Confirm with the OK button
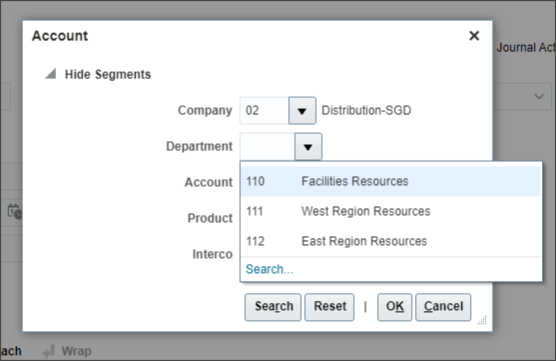 395,307
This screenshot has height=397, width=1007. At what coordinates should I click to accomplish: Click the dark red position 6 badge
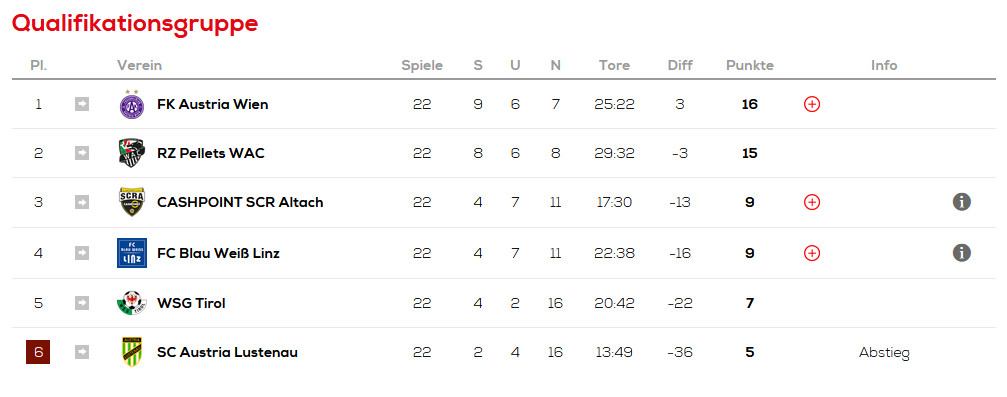[x=38, y=352]
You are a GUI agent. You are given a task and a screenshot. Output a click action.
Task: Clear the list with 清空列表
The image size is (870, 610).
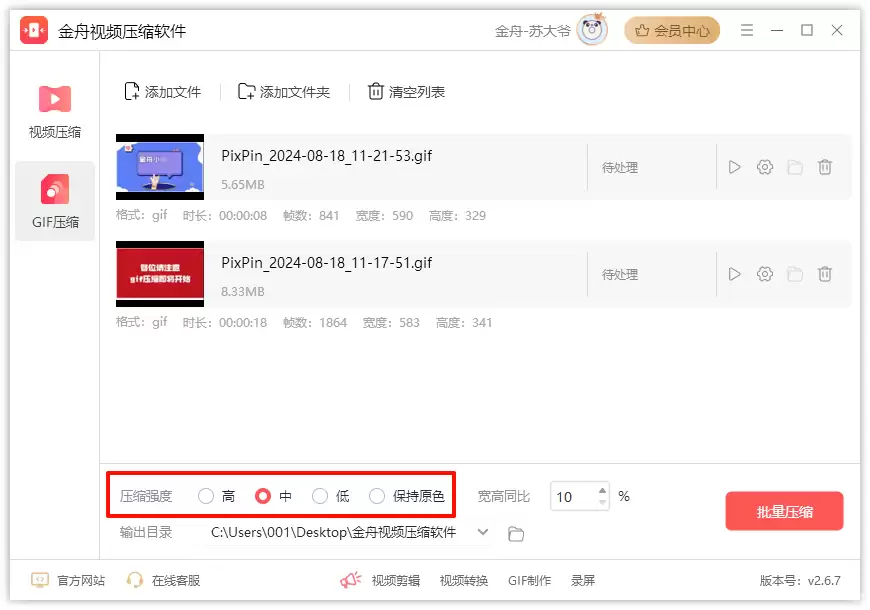[406, 92]
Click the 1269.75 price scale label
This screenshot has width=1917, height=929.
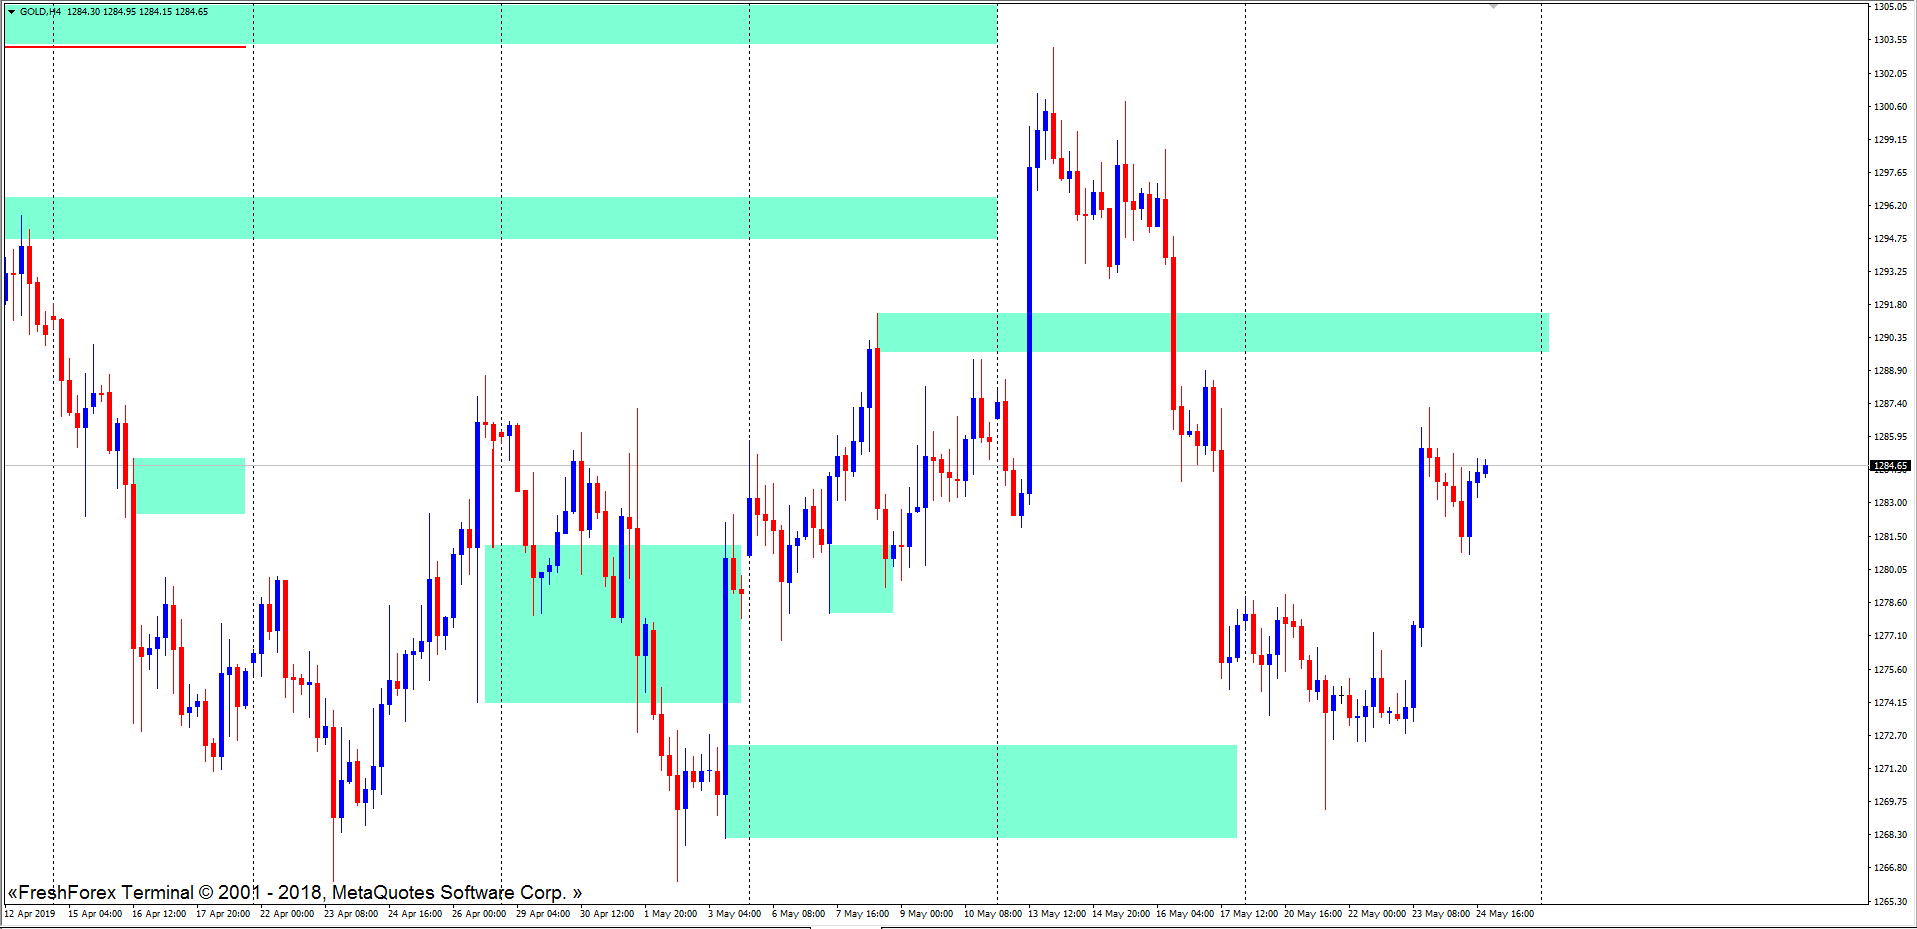(1890, 802)
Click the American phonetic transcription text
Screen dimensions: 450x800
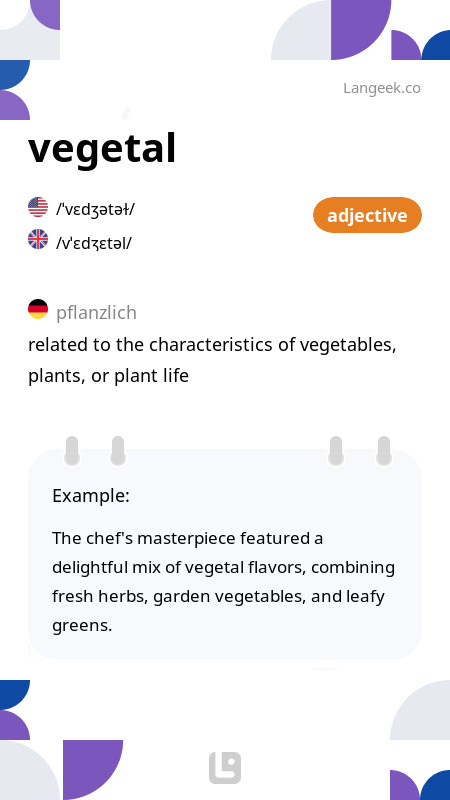tap(95, 209)
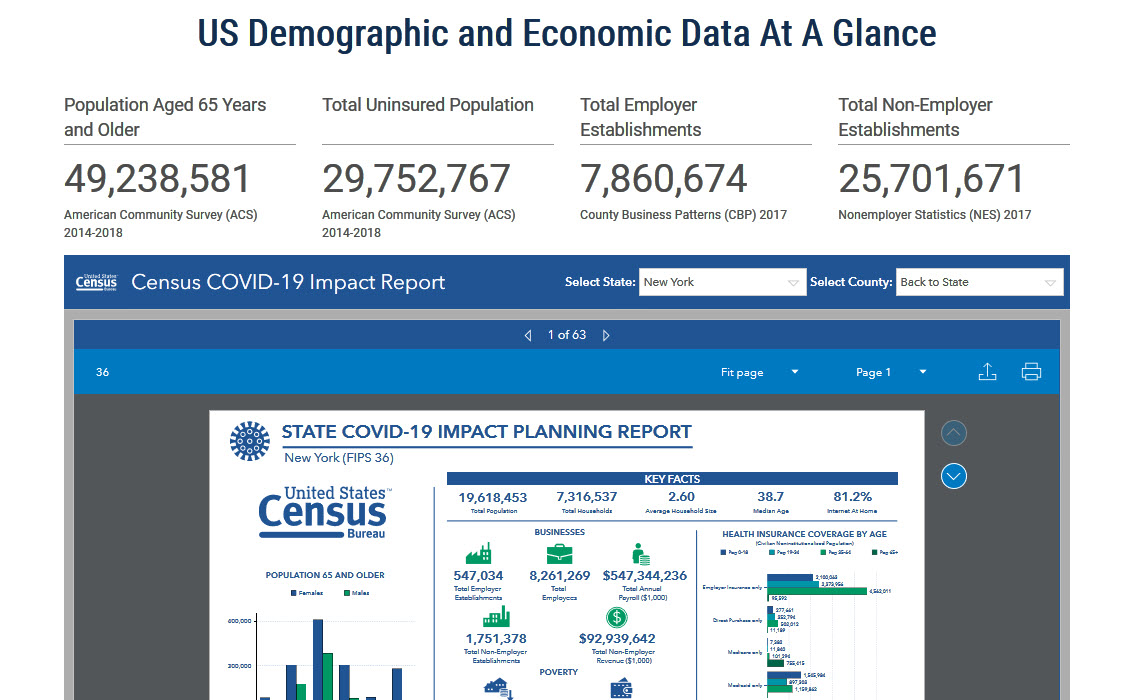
----
BRIEF>
With the pictures excluded, the records are to be reproduced exactly.

RESULT OF THE EXERCISE>
Confirm with the OK button
 395,307
This screenshot has height=397, width=1007. At what coordinates should I click to accomplish: Click the dark red position 6 badge
[x=38, y=352]
You are a GUI agent. You are given a task and a screenshot. Output a click action.
Task: Clear the list with 清空列表
The image size is (870, 610).
[406, 92]
Click the 1269.75 price scale label
This screenshot has width=1917, height=929.
(1890, 802)
Click the American phonetic transcription text
Screen dimensions: 450x800
tap(95, 209)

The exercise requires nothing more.